Activity
Of the lines below, copy those that hold the word "policy".

● ● ●

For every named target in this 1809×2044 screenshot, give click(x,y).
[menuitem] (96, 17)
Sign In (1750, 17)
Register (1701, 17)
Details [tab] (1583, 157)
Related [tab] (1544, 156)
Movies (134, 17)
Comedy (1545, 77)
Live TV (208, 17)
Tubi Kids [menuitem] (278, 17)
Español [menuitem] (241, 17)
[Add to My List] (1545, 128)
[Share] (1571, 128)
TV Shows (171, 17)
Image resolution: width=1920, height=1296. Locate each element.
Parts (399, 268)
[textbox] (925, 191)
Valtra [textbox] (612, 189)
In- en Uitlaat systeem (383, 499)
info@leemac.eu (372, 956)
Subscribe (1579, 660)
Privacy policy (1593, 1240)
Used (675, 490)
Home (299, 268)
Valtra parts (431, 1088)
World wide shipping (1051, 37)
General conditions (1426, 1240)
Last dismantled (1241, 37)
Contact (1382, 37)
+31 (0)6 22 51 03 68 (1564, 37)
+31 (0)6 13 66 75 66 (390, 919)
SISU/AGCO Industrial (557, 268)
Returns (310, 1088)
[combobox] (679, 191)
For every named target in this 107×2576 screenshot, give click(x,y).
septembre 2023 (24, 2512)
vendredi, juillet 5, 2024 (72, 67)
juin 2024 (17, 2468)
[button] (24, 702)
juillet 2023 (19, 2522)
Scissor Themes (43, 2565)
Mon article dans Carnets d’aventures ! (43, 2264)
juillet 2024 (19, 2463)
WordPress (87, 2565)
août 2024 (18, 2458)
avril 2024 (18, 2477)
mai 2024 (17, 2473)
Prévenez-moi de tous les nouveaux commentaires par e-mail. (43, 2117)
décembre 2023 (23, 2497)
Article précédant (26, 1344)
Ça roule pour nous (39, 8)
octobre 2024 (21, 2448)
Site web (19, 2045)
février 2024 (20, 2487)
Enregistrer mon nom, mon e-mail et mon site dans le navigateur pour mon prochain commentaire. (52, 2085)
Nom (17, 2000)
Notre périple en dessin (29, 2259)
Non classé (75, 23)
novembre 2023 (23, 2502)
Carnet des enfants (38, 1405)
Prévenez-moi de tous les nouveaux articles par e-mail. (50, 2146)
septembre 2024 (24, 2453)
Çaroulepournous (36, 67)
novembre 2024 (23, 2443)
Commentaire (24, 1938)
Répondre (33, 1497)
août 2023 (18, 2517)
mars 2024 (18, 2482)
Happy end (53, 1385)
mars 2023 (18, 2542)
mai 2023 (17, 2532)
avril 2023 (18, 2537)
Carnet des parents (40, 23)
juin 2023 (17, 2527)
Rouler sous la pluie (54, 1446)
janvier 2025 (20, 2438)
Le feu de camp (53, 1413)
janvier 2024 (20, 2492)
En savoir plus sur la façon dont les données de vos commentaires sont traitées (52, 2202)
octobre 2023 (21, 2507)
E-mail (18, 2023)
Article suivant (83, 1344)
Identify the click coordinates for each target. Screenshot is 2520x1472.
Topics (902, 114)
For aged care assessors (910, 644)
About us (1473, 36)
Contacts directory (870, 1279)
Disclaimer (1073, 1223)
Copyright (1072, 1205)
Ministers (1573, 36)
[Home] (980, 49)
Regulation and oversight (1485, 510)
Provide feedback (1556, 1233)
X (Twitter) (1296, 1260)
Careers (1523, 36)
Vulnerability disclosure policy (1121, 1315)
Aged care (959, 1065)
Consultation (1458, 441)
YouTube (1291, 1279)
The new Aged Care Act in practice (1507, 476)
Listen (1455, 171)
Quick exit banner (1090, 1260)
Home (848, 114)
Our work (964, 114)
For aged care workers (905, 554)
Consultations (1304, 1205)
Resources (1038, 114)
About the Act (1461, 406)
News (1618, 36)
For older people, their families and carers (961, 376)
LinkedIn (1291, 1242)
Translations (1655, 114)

● ● ●

Written solution
Privacy policy (1593, 1240)
Vulnerability disclosure policy (1121, 1315)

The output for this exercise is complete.